▶ _Teks untuk Dibaca_:

Untuk training real dengan dataset lengkap, uncomment code di bawah:

In [None]:
# # Download full COCO train2017 (118K images, ~18GB)
# # WARNING: Ini akan download file besar dan butuh waktu lama!

# print('Downloading full COCO train2017 dataset...')
# print('Size: ~18GB, Time: ~30-60 minutes')
# print('=' * 60)

# # Download images
# !wget http://images.cocodataset.org/zips/train2017.zip
# !unzip -q train2017.zip

# # Download annotations
# !wget http://images.cocodataset.org/annotations/annotations_trainval2017.zip
# !unzip -q annotations_trainval2017.zip

# print('\nConverting COCO annotations to YOLO format...')
# # Gunakan ultralytics converter
# from ultralytics.data.converter import convert_coco

# convert_coco(
#     labels_dir='annotations',
#     save_dir='coco_yolo',
#     use_segments=False,
#     use_keypoints=False,
#     cls91to80=True
# )

# print('\nFull COCO dataset ready!')
# print('Update path di dataset YAML ke folder coco_yolo')

## Step 10: Train Mamba-YOLO dari Scratch

Training model dari awal tanpa pre-trained weights (100 epochs, ~1-2 jam).

In [None]:
from ultralytics import YOLO

# Load model architecture (tanpa weights)
model = YOLO('ultralytics/cfg/models/mamba-yolo/Mamba-YOLO-T.yaml')

# Training configuration untuk 1000 images - Person Detection
results = model.train(
    data='coco1000_person/coco1000_person.yaml',  # Dataset YAML (1000 person images)
    epochs=100,                          # Lebih banyak epochs untuk dataset lebih besar
    imgsz=640,                           # Image size
    batch=8,                             # Batch size (naik dari 4)
    device='0',                          # GPU device
    project='mamba_scratch',             # Output directory
    name='person_detection',             # Experiment name
    patience=30,                         # Early stopping patience
    save=True,                           # Save checkpoints
    save_period=10,                      # Save every N epochs
    workers=4,                           # Dataloader workers (naik dari 2)

▶ _Informasi yang Diberikan_:
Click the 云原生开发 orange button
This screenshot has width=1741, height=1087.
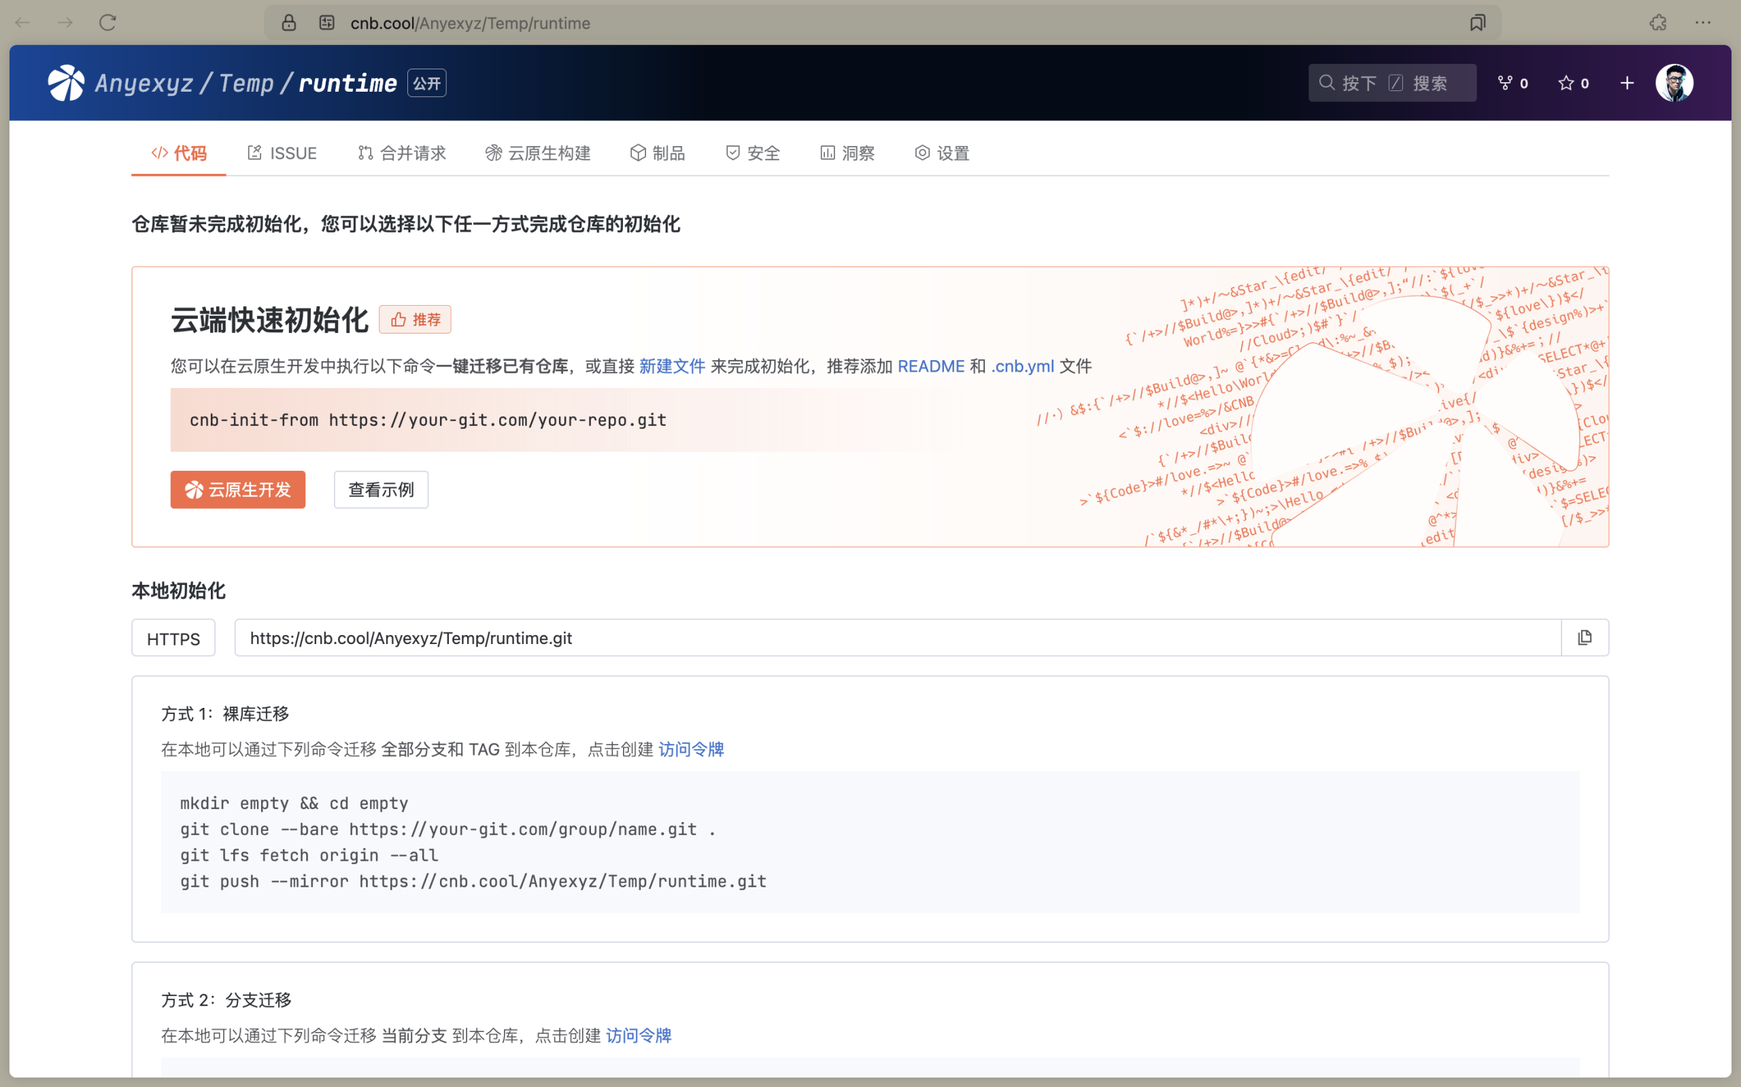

▶ _Yang Harus Dilakukan_: Tolong lanjutkan teks tentang pelatihan model Mamba-YOLO mulai dari baris terakhir yang ditampilkan.

▶ _Hasil Tugas Ini_:
    optimizer='AdamW',                   # Optimizer
    lr0=0.001,                           # Initial learning rate
    lrf=0.01,                            # Final learning rate factor
    momentum=0.937,                      # Momentum
    weight_decay=0.0005,                 # Weight decay
    warmup_epochs=5,                     # Warmup epochs (naik dari 3)
    warmup_momentum=0.8,                 # Warmup momentum
    box=7.5,                             # Box loss weight
    cls=0.5,                             # Class loss weight
    dfl=1.5,                             # DFL loss weight
    plots=True,                          # Generate plots
    verbose=True,                        # Verbose output
    amp=True,                            # Automatic Mixed Precision
    cache=True,                          # Cache images untuk speed up
    single_cls=True                      # Single class mode (person only)
)

print('\nTraining completed!')
print(f'Results saved in: mamba_scratch/person_detection')

## Step 11: Evaluate Model

### Step 11a: Cek Hasil Training (Alternatif)

Jika Step 11 error, gunakan cell ini untuk lihat hasil training dari file CSV.

In [None]:
import pandas as pd
from pathlib import Path

# Path ke hasil training (update sesuai experiment name)
results_dir = Path('mamba_scratch/person_detection')

print('Training Results Summary (Person Detection):')
print('=' * 60)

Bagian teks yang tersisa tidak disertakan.